• Goal of the exercise: Copy the records below line for line, with no changes.

• Records provided:
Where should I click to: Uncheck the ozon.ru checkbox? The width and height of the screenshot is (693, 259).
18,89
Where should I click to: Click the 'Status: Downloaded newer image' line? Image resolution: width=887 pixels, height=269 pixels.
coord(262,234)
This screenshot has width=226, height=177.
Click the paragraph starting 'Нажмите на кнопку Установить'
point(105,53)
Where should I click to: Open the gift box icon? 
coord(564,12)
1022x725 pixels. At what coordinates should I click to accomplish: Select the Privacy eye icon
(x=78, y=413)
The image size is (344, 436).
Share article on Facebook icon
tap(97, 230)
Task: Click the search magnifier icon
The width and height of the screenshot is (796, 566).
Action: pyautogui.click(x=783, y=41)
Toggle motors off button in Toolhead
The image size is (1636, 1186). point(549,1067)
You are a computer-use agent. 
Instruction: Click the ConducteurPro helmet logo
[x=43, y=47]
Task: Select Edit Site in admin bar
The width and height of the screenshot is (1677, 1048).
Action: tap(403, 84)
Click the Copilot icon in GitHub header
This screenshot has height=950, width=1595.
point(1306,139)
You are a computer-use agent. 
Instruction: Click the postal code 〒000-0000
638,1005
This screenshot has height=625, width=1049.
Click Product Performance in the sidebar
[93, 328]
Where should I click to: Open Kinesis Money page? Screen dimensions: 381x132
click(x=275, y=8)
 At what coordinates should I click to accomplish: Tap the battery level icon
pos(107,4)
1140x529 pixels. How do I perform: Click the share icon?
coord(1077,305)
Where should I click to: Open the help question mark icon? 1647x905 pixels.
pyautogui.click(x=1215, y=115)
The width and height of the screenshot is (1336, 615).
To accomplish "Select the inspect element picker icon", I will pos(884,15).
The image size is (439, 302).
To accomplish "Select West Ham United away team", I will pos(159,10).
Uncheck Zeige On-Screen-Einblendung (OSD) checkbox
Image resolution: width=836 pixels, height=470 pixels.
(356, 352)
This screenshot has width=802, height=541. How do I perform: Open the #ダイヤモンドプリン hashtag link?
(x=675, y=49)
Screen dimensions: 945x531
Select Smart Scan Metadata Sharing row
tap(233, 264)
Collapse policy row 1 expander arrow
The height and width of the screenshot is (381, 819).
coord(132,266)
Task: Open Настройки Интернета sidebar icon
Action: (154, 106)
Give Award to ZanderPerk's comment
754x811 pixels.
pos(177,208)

• Expected answer:
Where should I click to: Uncheck the ozon.ru checkbox? The width and height of the screenshot is (693, 259).
18,89
Where should I click to: Click the 'Status: Downloaded newer image' line? Image resolution: width=887 pixels, height=269 pixels.
coord(262,234)
This screenshot has width=226, height=177.
Click the paragraph starting 'Нажмите на кнопку Установить'
point(105,53)
Where should I click to: Open the gift box icon? 
coord(564,12)
1022x725 pixels. At what coordinates should I click to accomplish: Select the Privacy eye icon
(x=78, y=413)
The image size is (344, 436).
Share article on Facebook icon
tap(97, 230)
Task: Click the search magnifier icon
The width and height of the screenshot is (796, 566).
Action: pyautogui.click(x=783, y=41)
Toggle motors off button in Toolhead
The image size is (1636, 1186). point(549,1067)
You are a computer-use agent. 
Instruction: Click the ConducteurPro helmet logo
[x=43, y=47]
Task: Select Edit Site in admin bar
The width and height of the screenshot is (1677, 1048).
Action: tap(403, 84)
Click the Copilot icon in GitHub header
This screenshot has height=950, width=1595.
point(1306,139)
You are a computer-use agent. 
Instruction: Click the postal code 〒000-0000
638,1005
This screenshot has height=625, width=1049.
Click Product Performance in the sidebar
[93, 328]
Where should I click to: Open Kinesis Money page? Screen dimensions: 381x132
click(x=275, y=8)
 At what coordinates should I click to accomplish: Tap the battery level icon
pos(107,4)
1140x529 pixels. How do I perform: Click the share icon?
coord(1077,305)
Where should I click to: Open the help question mark icon? 1647x905 pixels.
pyautogui.click(x=1215, y=115)
The width and height of the screenshot is (1336, 615).
To accomplish "Select the inspect element picker icon", I will pos(884,15).
The image size is (439, 302).
To accomplish "Select West Ham United away team", I will pos(159,10).
Uncheck Zeige On-Screen-Einblendung (OSD) checkbox
Image resolution: width=836 pixels, height=470 pixels.
(356, 352)
This screenshot has width=802, height=541. How do I perform: Open the #ダイヤモンドプリン hashtag link?
(x=675, y=49)
Screen dimensions: 945x531
Select Smart Scan Metadata Sharing row
tap(233, 264)
Collapse policy row 1 expander arrow
The height and width of the screenshot is (381, 819).
coord(132,266)
Task: Open Настройки Интернета sidebar icon
Action: (154, 106)
Give Award to ZanderPerk's comment
754x811 pixels.
pos(177,208)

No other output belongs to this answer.